At 6’2” to emulate the seating position, go into the fetal position with your arms outstretched in front of you. With a low 770mm (30.3in) seat height, make sure your legs are nicely cramped. Now balance on your tailbone on a bar stool. Finally, hold this position, unprotected in a 220kph gale force wind. Kevin, at 5’10” found the Diavel more comfortable, with the curved seat keeping you from sliding off under heavy acceleration. The low seat height too, is much kinder to those short on inseam.
The ergonomics though are true to the Ducati brand experience. There is still no place for size 12 right foot to seat properly on a peg. The seating position feels like the 1198’s, but simply rotated upright so there’s no weight on your wrists.

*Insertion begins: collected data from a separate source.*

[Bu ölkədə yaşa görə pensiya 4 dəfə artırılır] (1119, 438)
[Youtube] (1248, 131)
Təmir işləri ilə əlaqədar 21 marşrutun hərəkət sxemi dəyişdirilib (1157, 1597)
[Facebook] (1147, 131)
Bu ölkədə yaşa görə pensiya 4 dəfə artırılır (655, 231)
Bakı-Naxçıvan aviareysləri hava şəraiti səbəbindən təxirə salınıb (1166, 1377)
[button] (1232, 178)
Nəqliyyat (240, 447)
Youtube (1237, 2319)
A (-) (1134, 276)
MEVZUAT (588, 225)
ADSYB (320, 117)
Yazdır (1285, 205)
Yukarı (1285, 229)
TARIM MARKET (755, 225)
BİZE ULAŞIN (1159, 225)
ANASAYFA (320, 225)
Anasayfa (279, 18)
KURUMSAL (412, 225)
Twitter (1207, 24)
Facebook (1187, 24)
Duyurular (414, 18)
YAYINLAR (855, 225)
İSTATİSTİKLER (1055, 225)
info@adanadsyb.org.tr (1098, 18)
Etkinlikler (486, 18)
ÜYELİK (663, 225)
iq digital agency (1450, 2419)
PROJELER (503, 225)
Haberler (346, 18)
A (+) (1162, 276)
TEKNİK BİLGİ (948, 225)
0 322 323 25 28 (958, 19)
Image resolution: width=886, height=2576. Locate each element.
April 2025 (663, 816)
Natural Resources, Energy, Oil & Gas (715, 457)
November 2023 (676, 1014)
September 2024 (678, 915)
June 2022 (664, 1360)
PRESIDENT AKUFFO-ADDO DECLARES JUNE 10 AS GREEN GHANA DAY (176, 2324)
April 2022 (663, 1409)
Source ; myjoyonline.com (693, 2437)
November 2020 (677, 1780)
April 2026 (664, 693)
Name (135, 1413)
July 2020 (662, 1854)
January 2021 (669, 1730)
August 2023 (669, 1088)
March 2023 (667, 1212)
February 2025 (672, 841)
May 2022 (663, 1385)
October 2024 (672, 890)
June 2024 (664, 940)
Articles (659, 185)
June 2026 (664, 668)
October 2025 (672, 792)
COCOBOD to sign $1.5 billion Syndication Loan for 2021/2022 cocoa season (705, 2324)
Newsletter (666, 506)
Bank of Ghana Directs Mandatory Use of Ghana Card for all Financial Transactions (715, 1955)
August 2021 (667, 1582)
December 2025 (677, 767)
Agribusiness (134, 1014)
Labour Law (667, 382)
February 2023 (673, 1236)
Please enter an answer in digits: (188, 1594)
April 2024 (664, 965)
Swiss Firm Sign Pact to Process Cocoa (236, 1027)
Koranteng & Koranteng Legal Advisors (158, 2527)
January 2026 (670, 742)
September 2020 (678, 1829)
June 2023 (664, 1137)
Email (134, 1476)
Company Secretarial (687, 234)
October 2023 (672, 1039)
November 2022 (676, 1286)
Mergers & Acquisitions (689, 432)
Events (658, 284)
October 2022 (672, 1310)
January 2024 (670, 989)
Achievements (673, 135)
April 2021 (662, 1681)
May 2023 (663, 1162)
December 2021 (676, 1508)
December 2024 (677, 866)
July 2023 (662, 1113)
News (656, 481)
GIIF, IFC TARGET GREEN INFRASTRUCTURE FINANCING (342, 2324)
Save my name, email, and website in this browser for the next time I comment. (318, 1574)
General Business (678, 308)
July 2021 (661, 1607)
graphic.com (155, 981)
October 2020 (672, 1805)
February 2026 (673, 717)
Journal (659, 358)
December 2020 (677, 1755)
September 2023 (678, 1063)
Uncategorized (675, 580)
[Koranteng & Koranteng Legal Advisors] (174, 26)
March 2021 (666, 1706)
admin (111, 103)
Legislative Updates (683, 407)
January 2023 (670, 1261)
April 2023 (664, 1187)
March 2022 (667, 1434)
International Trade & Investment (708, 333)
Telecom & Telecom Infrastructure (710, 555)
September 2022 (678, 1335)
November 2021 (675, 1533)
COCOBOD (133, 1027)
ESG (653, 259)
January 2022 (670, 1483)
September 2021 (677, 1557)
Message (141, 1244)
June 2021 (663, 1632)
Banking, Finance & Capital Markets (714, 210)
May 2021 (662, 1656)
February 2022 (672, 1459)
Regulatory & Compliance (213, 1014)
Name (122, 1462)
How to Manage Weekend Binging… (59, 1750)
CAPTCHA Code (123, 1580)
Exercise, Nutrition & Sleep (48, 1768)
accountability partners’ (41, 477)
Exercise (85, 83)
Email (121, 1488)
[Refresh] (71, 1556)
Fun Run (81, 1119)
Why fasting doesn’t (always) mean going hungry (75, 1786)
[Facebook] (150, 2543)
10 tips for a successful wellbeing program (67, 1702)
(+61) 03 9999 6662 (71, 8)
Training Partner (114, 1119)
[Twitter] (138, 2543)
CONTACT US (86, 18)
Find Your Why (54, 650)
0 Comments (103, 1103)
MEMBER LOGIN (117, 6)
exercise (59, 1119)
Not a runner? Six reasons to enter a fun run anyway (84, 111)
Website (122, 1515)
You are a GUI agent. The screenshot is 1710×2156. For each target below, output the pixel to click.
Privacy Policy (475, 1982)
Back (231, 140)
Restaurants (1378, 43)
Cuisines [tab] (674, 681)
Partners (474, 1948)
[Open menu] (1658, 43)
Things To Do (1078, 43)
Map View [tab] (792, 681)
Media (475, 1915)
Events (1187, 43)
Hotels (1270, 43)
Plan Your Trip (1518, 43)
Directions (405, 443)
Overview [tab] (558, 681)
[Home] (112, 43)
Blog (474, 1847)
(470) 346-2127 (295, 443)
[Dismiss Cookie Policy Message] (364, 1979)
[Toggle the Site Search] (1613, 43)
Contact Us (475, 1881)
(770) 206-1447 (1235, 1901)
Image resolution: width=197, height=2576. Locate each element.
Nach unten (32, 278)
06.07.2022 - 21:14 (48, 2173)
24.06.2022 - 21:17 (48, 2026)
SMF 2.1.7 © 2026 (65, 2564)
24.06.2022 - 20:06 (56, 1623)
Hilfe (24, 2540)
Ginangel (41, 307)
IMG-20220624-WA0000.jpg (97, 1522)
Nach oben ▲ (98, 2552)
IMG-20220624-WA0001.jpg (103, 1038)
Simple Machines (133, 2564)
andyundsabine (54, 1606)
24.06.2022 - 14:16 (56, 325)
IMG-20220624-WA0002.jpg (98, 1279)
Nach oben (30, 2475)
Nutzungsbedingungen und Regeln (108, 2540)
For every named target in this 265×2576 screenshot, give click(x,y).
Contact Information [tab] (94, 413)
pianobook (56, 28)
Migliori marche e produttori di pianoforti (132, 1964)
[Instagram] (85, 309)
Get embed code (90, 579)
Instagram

It’s as familiar as the unalloyed joy of listening to the 90-degree L-Twin spool up and deploy 162hp to the rear wheel through the slick and precise six-speed manual.
If there’s one thing the Diavel isn’t adept at, it’s cruising. At speed limit, even in urban mode, it strains underneath you like a pitbull in a bag. In traffic, that smell is your inner-calf slowcooking on the header pipes. On rough road, the ride is jiggly, the suspension harsh and the seating position conveys each road imperfection directly to the base of your spine. You, may be surprised to note in the cornering shots that the Diavel has rear suspension. Worse for the cruiser demographic, there’s no realistic way of adding a living-room window size screen, ineffective leather saddle bags or streamers of tassels without looking like a dork. Though these staggering impracticalities may be brand insurance on Ducati’s part.
The crowning achievement to the Diavel is that riding it makes you feel like a total badass. Quite a feat considering Clark Kent would consider me “a bit uncool”. More importantly as you rumble through town, the exhaust snapping and cracking threats at traffic, you know it’s not a ruse. The Diavel, named after the Father of Lies, speaks its true nature.
Other’s have dissected the Ducati Diavel’s “market position” endlessly; is it a cruiser, muscle bike, naked? A “cruiser missile” targeting in-the-box motorcycling pre-conception? When a bike is as free-basingly fun and as outright badass as the Ducati Diavel; who f**king cares?
The Diavel is raucous edgy Sundays of illegality and mad blasts, that make your skin tingle and raw nerves sing. And, if you happen to pass by a church, crack the throttle. The pews should know the Devil has come to town.